Elsewhere Padley offers these little gems, which I have paraphrased:

  • Avoid losses. Therefore, avoid the market as well. It doesn't matter if you are in it for the long term or not.
  • I agree that the herd mentality is good. Stick with it and you can't go wrong.
  • Optimism is just that. Even if it backed up by the sheer force of history that suggests that investing for the long term requires a buy and hold approach.

Honestly, the whole thing almost reads like a parody. If this is Padley's idea of a joke, it's not funny, and he should be hauled over the coals as soon as the moment arises.

On top of this, Padley is a stockbroker. This means that whenever another sale is done, he collects a commission from it. Ka-ching!

Out of 5 stars, I give this disgraceful effort a bitch slap. Padley needs to wake up to himself.

Standard but necessary disclaimer: Only a complete idiot would think that any of this plausibly constituted advice. It's not even vaguely reasonable to consider this to be advice. If you are in any doubt as to the content of this, see a good, independent financial adviser immediately. They do exist.


Anonymous said...

Have you ever suspected that certain market participants may be hamming-up the catastrophe angle in the hope of picking up some bargains as prices crash?

Dikkii said...

I wonder about this daily, Dunc.

Plonka said...

What a ponce that Rudd is eh? We all know that our banks will still make their usual $4 billion, even if they have to beg and steal to do it. That's what they usually do after all.

To be honest, the only stocks I hold are actually owned by various "super" (which it probably isn't anymore) investments (I must consolidate those one day).

I wish I had a way to get it all into my house. It'll be worth more when the time comes, "slumps" not withstanding.

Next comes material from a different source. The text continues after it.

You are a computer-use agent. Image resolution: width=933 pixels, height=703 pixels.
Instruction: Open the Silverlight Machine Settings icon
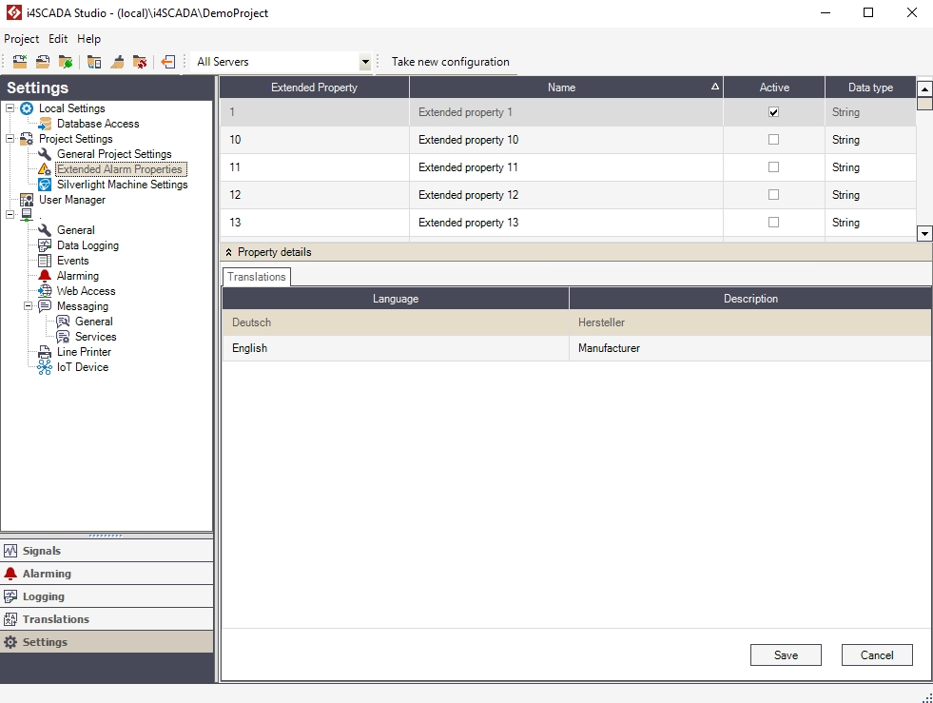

Of that I'm sure...

Dikkii said...

Here's the cracking part of that, Plonka.

Rudd guarantees the banks. Investors promptly exit cash management trusts and mortgage funds to go to the banks. Mortgage funds freeze redemptions and force foreclosures on prime mortgages in arrears.

We may yet replicate US conditions here, yet.

Plonka said...

I know. I've just been reading all about it. What an idiotic thing to do!

I take it back, he's not a ponce, he's a twat!

Dikkii said...

There may be a silver lining to this, Plonka. Mortgage funds in Australia usually have quality assets. This means that they may be able to sell them on to mortgage funds elsewhere which might have (to put it politely) lesser quality assets. But I don't expect that there's a great market for debt at the moment.